How not to blow your top - On the Management Side - Brief Article

Automotive Design & Production, July, 2002 by Ted Pollock

Your boss criticizes you unjustly. You overhear one of your people say something unflattering about you. Your secretary reneges on a promise to stay late to help you catch up on a big project. For one reason or another, you're deep down angry. What do you do?

When there is tension--real, deep down, punch-in-the-nose tension--in a work situation, everyone involved is particularly sensitive. Therefore, it is seldom fruitful to try to resolve the issue on the spot. The best strategy is to do what you can to defuse the situation until those involved can control their emotions.

It's not easy to calm down when your blood is boiling, but it can be done. Some suggestions:

Concede what you can. If the other person has some facts on his or her side, say so as quickly and completely as you can. This serves two ends. You take some of the steam out of the other person's anger, and you will be putting yourself in the best possible light. There is no need to solve the problem at this point. Simply recognizing its legitimacy can buy you time to work out the details.

Listen. A talked-out griper is easier to deal with than one who is bottling up emotions. Often, this is really all that is needed to end the whole thing.

Express your disagreement. If you feel that the other person is genuinely in the wrong, you should state your feelings in a controlled manner.

Set a date to discuss the matter more calmly. If agreement on this appears impossible, end the confrontation now by asserting that you will set up such an appointment later.

Take a walk, if necessary.

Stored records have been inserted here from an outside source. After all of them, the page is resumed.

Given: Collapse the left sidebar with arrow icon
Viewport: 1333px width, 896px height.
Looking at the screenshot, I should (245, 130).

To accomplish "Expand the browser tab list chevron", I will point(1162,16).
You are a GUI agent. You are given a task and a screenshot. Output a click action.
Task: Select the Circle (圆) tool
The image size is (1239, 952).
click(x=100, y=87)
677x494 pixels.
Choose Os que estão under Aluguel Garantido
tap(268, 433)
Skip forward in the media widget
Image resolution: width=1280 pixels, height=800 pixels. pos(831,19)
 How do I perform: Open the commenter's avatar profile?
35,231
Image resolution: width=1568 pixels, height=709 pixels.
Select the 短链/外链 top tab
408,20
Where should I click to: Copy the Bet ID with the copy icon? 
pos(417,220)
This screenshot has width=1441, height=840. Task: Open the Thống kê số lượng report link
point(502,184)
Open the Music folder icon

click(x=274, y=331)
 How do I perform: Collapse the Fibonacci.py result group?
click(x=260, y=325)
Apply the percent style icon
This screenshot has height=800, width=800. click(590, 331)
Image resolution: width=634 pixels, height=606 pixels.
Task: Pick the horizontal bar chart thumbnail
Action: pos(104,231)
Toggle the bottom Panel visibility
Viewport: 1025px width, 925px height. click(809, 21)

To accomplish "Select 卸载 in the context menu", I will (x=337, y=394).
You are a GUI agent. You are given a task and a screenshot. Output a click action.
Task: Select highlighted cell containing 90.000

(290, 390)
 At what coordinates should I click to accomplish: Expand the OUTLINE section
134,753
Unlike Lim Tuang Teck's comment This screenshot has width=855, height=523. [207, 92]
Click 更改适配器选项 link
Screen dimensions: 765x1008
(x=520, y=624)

Bad as this may look, it's better than saying something you will later regret.

Among tactics to avoid:

Don't laugh it off. Sometimes a joke can be a great tension breaker. But more often it simply heightens resentment. It's usually too great a risk to try unless you know the other person extremely well.

Don't interrupt, or try to out-shout the other person. While this is often tempting, it seldom serves any purpose other than to make you feel better for the moment and worse later.

Don't try to settle things while emotions are not fully controlled. Even if the situation demands that you do something at the moment, let it be clear to everyone that it is a stopgap measure.

These are only immediate measures. The issue will have to be faced later and thoroughly aired. But by defusing the situation for the moment, you buy time to think things out, examine the problem from the other person's viewpoint, and perhaps come up with a mutually acceptable solution or compromise.

The important thing to remember is that, in all likelihood, you will have to continue working with the other individual. Therefore, it becomes imperative that a solution with which you both can live be reached. And, above all, don't forget that with the passage of time, such run-ins do tend to fade from memory.